[What needs to be done]:
The lines needed are those from the start of the records through the line holding "ایران در جمع", each copied exactly.

[Given data]:
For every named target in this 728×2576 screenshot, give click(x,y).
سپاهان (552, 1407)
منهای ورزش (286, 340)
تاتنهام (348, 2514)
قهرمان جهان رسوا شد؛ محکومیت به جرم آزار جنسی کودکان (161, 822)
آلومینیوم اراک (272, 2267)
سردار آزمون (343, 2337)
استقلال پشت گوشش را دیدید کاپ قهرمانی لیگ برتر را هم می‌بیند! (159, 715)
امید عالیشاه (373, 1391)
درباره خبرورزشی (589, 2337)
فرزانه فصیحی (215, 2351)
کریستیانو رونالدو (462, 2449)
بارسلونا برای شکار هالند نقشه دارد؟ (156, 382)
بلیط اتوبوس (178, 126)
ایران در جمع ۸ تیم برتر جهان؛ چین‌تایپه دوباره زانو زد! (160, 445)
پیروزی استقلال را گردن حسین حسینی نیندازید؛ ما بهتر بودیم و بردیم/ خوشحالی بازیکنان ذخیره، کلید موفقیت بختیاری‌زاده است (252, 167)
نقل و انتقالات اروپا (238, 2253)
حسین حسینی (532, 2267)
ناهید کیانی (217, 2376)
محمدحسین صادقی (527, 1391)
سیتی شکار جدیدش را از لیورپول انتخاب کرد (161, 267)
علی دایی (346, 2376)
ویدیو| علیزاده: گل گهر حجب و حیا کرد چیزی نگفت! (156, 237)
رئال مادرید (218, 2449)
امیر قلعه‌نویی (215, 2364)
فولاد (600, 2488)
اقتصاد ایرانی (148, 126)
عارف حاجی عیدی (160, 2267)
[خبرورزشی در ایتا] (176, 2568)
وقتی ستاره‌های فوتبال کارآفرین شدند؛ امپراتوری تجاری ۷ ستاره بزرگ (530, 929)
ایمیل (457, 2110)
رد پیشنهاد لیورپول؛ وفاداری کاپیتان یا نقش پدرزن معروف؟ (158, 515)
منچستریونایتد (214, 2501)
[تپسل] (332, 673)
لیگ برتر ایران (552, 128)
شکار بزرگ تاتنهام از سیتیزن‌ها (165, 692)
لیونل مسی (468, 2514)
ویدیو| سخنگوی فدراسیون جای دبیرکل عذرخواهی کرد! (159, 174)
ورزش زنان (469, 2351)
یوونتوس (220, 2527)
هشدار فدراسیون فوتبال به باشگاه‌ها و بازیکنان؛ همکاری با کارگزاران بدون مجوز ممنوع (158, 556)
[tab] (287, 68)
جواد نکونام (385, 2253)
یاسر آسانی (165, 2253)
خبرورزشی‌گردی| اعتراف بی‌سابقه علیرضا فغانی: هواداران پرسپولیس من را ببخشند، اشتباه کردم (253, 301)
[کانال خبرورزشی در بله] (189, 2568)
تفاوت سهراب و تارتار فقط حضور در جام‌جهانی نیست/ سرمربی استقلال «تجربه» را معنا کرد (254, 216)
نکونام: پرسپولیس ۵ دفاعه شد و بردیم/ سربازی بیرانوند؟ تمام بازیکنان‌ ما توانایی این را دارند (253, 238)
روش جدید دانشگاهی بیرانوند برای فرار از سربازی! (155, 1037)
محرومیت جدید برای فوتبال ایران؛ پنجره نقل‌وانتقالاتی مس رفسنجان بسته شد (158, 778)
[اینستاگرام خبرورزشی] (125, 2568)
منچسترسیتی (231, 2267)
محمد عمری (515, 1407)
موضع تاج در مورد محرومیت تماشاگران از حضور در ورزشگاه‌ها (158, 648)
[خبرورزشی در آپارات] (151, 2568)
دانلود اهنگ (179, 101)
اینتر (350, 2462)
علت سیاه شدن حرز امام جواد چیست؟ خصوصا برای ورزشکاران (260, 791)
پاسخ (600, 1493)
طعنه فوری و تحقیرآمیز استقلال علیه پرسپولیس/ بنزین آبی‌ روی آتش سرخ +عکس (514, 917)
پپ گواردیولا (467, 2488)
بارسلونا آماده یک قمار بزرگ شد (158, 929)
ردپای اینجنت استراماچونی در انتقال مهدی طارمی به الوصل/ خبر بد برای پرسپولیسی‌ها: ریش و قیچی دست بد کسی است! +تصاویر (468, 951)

[Output]:
For every named target in this 728×2576 screenshot, give click(x,y).
سپاهان (552, 1407)
منهای ورزش (286, 340)
تاتنهام (348, 2514)
قهرمان جهان رسوا شد؛ محکومیت به جرم آزار جنسی کودکان (161, 822)
آلومینیوم اراک (272, 2267)
سردار آزمون (343, 2337)
استقلال پشت گوشش را دیدید کاپ قهرمانی لیگ برتر را هم می‌بیند! (159, 715)
امید عالیشاه (373, 1391)
درباره خبرورزشی (589, 2337)
فرزانه فصیحی (215, 2351)
کریستیانو رونالدو (462, 2449)
بارسلونا برای شکار هالند نقشه دارد؟ (156, 382)
بلیط اتوبوس (178, 126)
ایران در جمع ۸ تیم برتر جهان؛ چین‌تایپه دوباره زانو زد! (160, 445)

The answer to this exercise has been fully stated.